## What you should do
Copy out the part of the data below word for word, starting at the line that contains "Select the MidJourney" and running through the end of the data.

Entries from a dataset

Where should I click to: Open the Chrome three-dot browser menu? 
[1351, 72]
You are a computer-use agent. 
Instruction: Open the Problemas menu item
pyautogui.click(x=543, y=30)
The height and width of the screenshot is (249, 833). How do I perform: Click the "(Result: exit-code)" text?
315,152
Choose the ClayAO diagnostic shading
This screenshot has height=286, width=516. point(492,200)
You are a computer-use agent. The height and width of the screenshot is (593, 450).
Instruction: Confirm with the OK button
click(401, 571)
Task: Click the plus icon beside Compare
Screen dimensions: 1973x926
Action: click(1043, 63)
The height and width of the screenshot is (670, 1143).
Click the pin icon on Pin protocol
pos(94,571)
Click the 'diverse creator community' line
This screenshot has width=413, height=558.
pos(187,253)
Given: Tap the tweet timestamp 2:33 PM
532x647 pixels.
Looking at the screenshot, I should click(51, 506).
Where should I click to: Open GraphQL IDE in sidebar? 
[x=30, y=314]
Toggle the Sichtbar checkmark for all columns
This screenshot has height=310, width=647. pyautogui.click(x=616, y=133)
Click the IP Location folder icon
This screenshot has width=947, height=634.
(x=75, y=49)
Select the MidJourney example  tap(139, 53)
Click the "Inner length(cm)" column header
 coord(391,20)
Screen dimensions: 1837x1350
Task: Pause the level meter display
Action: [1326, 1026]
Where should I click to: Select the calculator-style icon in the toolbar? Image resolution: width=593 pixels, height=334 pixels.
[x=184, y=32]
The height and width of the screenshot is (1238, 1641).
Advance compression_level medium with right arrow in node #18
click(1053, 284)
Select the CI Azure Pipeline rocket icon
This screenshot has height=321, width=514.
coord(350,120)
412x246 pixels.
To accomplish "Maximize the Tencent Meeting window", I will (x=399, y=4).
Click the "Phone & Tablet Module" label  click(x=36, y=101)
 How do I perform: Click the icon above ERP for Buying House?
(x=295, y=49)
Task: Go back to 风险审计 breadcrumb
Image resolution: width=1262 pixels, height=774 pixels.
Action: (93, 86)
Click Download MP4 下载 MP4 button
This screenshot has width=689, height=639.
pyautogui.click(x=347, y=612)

## Written reply
Select the MidJourney example  tap(139, 53)
Click the "Inner length(cm)" column header
 coord(391,20)
Screen dimensions: 1837x1350
Task: Pause the level meter display
Action: [1326, 1026]
Where should I click to: Select the calculator-style icon in the toolbar? Image resolution: width=593 pixels, height=334 pixels.
[x=184, y=32]
The height and width of the screenshot is (1238, 1641).
Advance compression_level medium with right arrow in node #18
click(1053, 284)
Select the CI Azure Pipeline rocket icon
This screenshot has height=321, width=514.
coord(350,120)
412x246 pixels.
To accomplish "Maximize the Tencent Meeting window", I will (x=399, y=4).
Click the "Phone & Tablet Module" label  click(x=36, y=101)
 How do I perform: Click the icon above ERP for Buying House?
(x=295, y=49)
Task: Go back to 风险审计 breadcrumb
Image resolution: width=1262 pixels, height=774 pixels.
Action: (93, 86)
Click Download MP4 下载 MP4 button
This screenshot has width=689, height=639.
pyautogui.click(x=347, y=612)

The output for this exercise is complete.